© Crown copyright 2016
This publication is licensed under the terms of the Open Government Licence v3.0 except where otherwise stated. To view this licence, visit nationalarchives.gov.uk/doc/open-government-licence/version/3 or write to the Information Policy Team, The National Archives, Kew, London TW9 4DU, or email: email@example.com.
Where we have identified any third party copyright information you will need to obtain permission from the copyright holders concerned.
This publication is available at https://www.gov.uk/government/publications/mod-estate-rationalisation-plan/mod-estate-rationalisation-plan
The estate optimisation strategy is a departmental initiative, the aim of which is to create a smaller and significantly better estate that effectively supports our armed forces, and their role in protecting the security, independence and interests of the UK at home and abroad.
The current defence estate was established for a very different era of military capability and need. Our armed forces are becoming more agile and with this the requirement for the defence estate is changing.
In 2010, the National Audit Office carried out a review of the defence estate concluding not only that substantial reductions in operating costs were required but also that a more systematic approach to estate rationalisation was taken.
Strategic Defence and Security Review 2015
In November 2015 the Prime Minister published the Strategic Defence and Security Review (SDSR). The review provided the MOD with clear direction on what the defence estate should look like in the future. Specifically it outlined the following:
that the built estate will reduce in size by 30%, by 2040
to enable that reduction, significant funding has been allocated, of which:
£1 billion is for estate rationalisation, concentrating on those elements of the estate rationalisation plan that have the highest returns in terms of improving the delivery of military capability, reducing operating costs and providing income from the disposal of assets. The disposal receipts will be reinvested back into defence
£550 million of capital investment to address critical issues in the MOD’s estate infrastructure
In support of the 30% built estate reduction target there are a number of wider government initiatives including the One Public Estate programme and the Government construction strategy, which will help MOD undertake effective rationalisation but also efficiencies in infrastructure operating costs and targeting reductions in spend on utilities and accommodation, including facilities management.

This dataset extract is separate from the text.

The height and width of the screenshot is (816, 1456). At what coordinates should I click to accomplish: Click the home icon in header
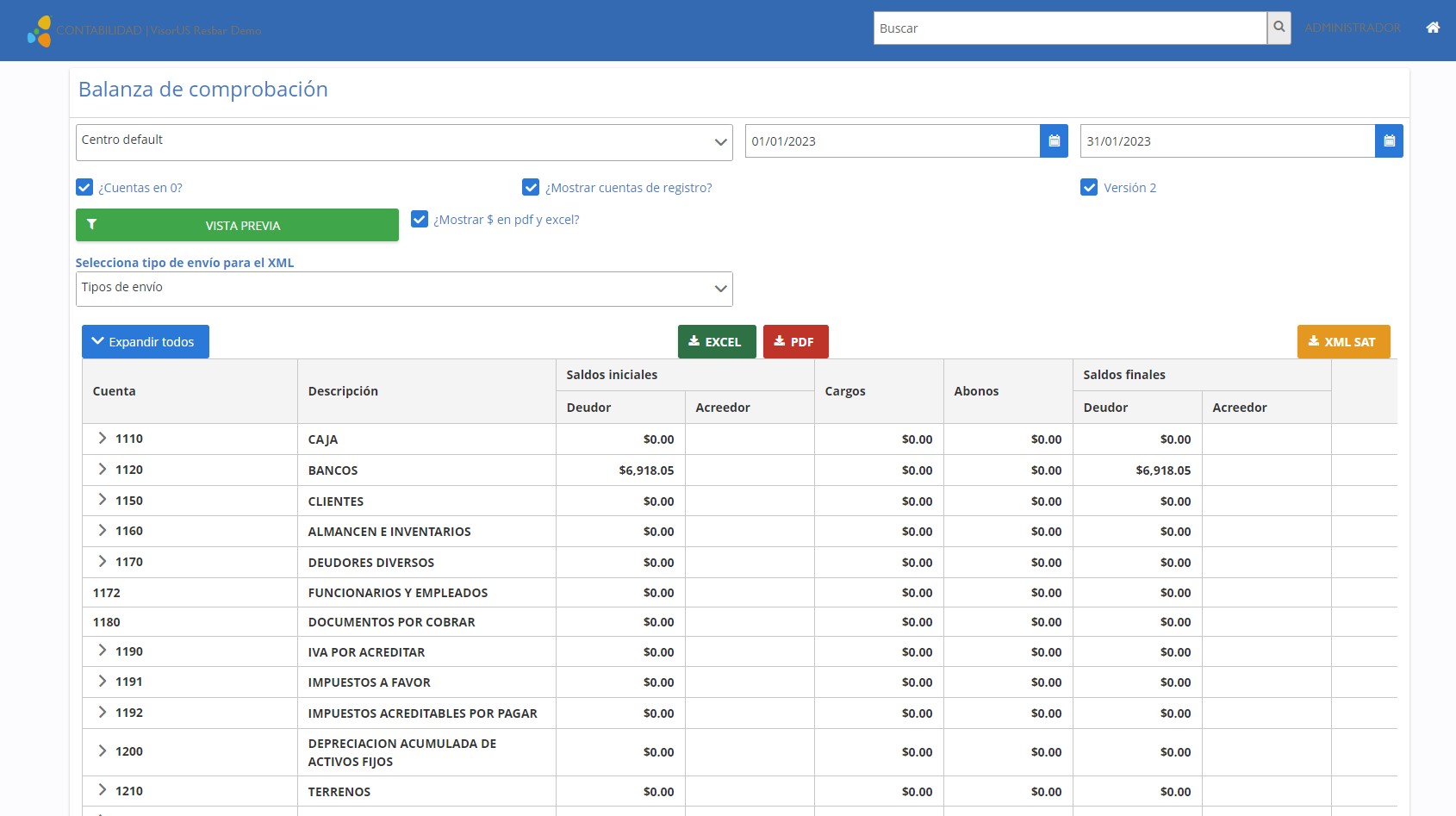1433,28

Reducing the size of the defence estate
As highlighted above, SDSR 2015 states the defence built estate will reduce in size by 30% by 2040. In preparation MOD has been engaged in detailed activity since 2014 with army, Royal Navy and Royal Air Force front line commands to develop a strategy to provide an efficient infrastructure laydown in support of military capability which rationalises the defence estate.
As the MOD has reviewed the UK defence estate, a number of priorities have been identified, based on analysis of data across 3 dimensions, military capability, efficiency and value release, which will frame the geographical laydown for the UK’s forces for a generation.
Whilst the estate optimisation strategy looks at reducing the size of the size of the estate out to 2040, this does not mean the focus is entirely on disposing of sites it no longer needs. Further investment in MOD’s core estate is required to support military capability and the needs of our people.
Furthermore, we are intensifying the utilisation of buildings in the retained estate is being undertaken in order to increase efficiency and reduce the reliance on building new facilities when re-providing accommodation as the estate is rationalised.
An initial 12 sites were announced for release on 18 January 2016, a further 10 on 24 March 2016 and 13 more on 6 September 2016, see the Defence Infrastructure Organisation website.
Sites announced in January 2016:
- Kneller Hall in Twickenham
- Claro and Deverell barracks in Ripon
- RAF sites Molesworth and Alconbury in Cambridgeshire, and Mildenhall in Suffolk.
- Lodge Hill in Kent
- Craigiehall in Edinburgh
- HMS Nelson Wardroom in Portsmouth
- Hullavington Airfield in Wiltshire
- RAF Barnham in Suffolk
- MOD Feltham in London
Sites announced in March 2016:
- Thornhill Barracks (Part of Clayton Barracks, Aldershot)
- Burgoyne Barracks (Part of Shorncliffe Barracks, Folkestone)
- Clive Barracks (Tern Hill, Shropshire)
- Fitz Wygram House, Royal Army Vet Corps (Aldershot)
- Army Officer Selection Board Westbury (Wiltshire)
- Defence Training Estate Land near Cove, East of Fleet (Farnborough)
- Rylston Road Army Reserves Centre (London)
- MOD Wethersfield (Essex)
- Chetwynd Barracks (Chilwell, Nottinghamshire)
- MOD Cheadle Hulme (Greater Manchester)
The MOD expects to announce the final results of its review of the defence estate in autumn 2016.